* _Aim of the exercise_
Report, in full, each line of the material below in which the string "should" occurs.

* _Records to process_
BEGIN

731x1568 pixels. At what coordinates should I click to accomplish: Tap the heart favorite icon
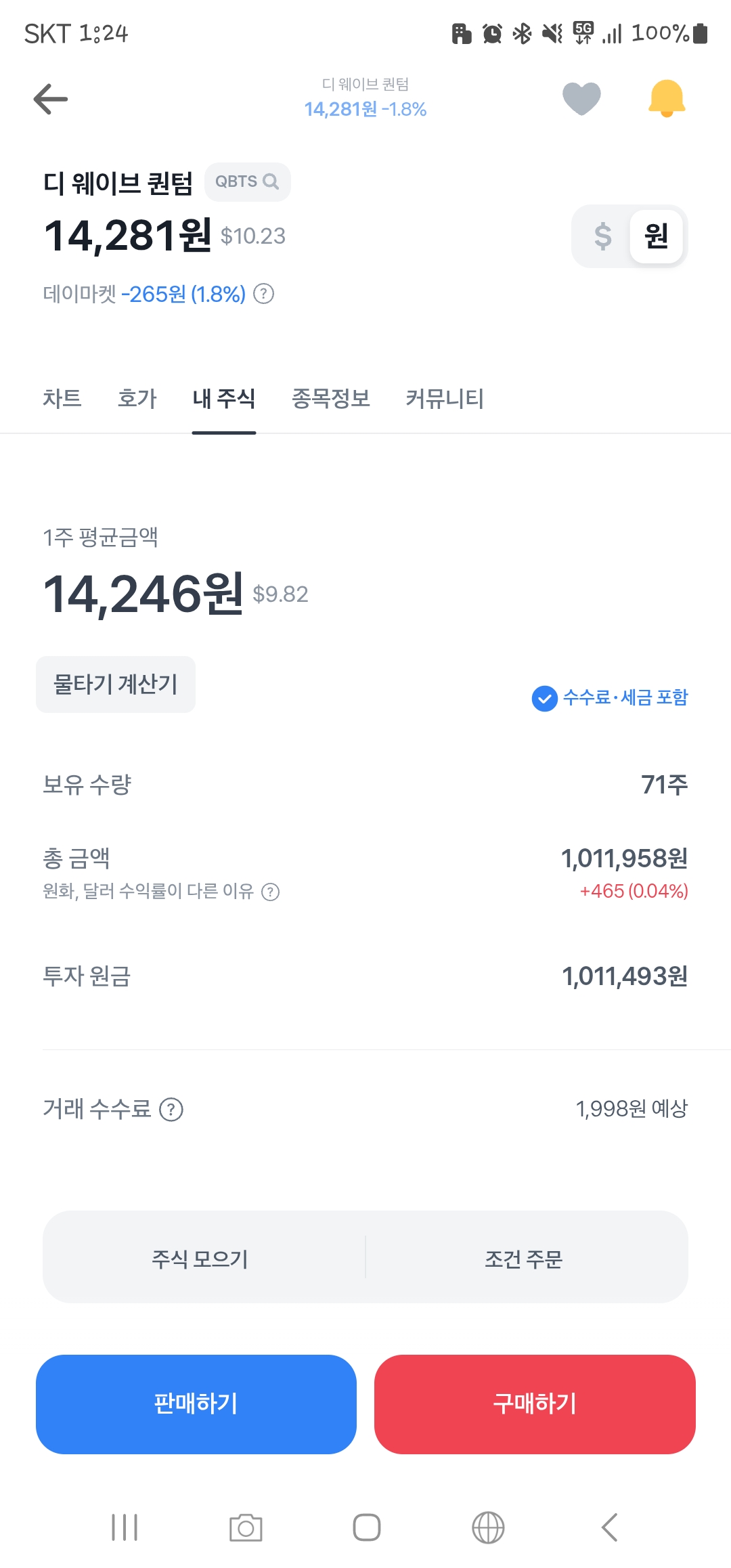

END
BEGIN

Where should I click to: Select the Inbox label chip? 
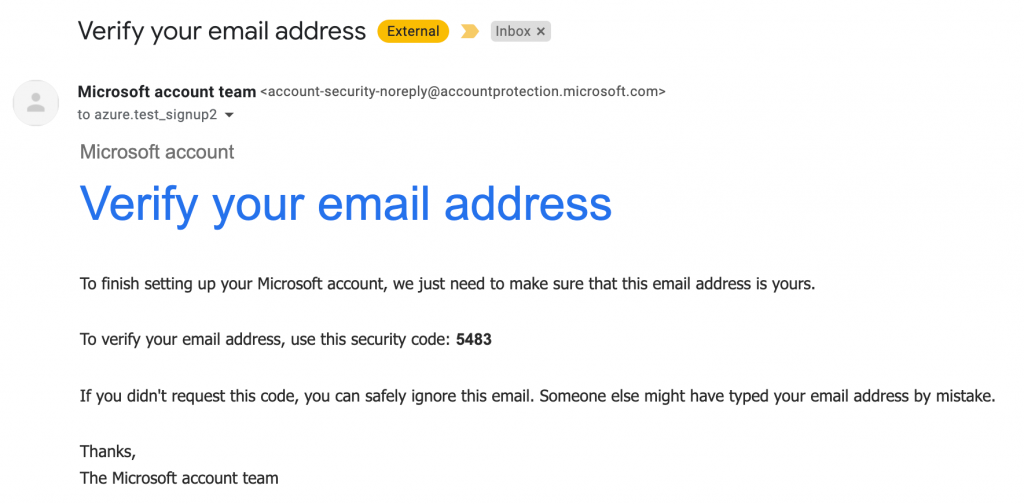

END
BEGIN

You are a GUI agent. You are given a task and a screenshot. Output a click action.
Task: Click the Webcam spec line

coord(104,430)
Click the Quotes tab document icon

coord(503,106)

END

* _Result of this exercise_
731x1568 pixels. At what coordinates should I click to accomplish: Tap the heart favorite icon
Where should I click to: Select the Inbox label chip? 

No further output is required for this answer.